A study published in the journal Archives of Sexual Behavior found that men are visually stimulated by faces they've never seen before, and are aroused by the idea of someone new. See that woman again, and they're not as attracted to her, the study found.
There are a few factors at play.
People get involved in relationships for a variety of reasons, including geographical proximity, stability, emotional connection and other factors beyond strong attraction, said David Bennett, counselor, author and relationship expert in Ohio.
A crush, however, is a strong attraction to someone.
"So just because you have a strong crush on someone doesn't mean you would choose to be with that person," Bennett said. "It also means that you could be content in a relationship with someone who isn't your crush."
Sometimes, however, a crush isn't healthy.

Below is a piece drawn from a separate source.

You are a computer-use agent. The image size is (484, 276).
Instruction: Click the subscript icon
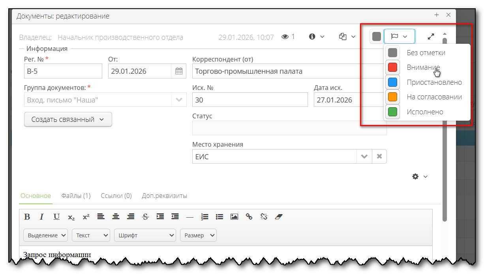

If it's so intense that it disrupts your relationship, then it's obviously a problem. But there are also more subtle signs.
These include constantly comparing your current partner with your crush or being on the edge of cheating, such as constantly flirting or emotionally cheating, Bennett said.
Though attraction to another person is natural and somewhat uncontrollable, what you do about it is totally within your control, said Holly LaBarbera, a licensed marriage and family therapist in California.
If you do have a crush, she suggests letting your partner know. It could be fun and even lead to role playing or fantasy sex, LaBarbera said.
Sharing that information can also build trust and intimacy, as can sharing any vulnerable thought or feeling.
Alternatively, keeping the crush a secret is just as problematic as any secret.
"For one thing, it can cause you to feel shame about it, when the feelings are mostly out of your control," LaBarbera said. "For another, secrets become titillating and may make you more likely to think more about your crush and possibly even take action you'll regret."
If telling your partner about your crush isn't an option, LaBarbera suggests talking about it with a trusted friend. This serves the same purpose of normalizing it and helping you to not act on your feelings, she said.
In the future, it's advisable to recognize the value of the relationship you're in, said Christie Tcharkhoutian, senior matchmaker with Three Day Rule. Crushes often come with a "grass is greener" mentality, and you may begin thinking that because that other person is representing something you feel is lacking in your current relationship, he or she seems to be a better choice.
"As we see in social media usage, someone else's highlight reel always seems better than our real life," Tcharkhoutian said. "The reality is, if you were to pursue your crush outside of your relationship, they would have flaws up close, as well."
Turns out, nobody's perfect. Not even your crush.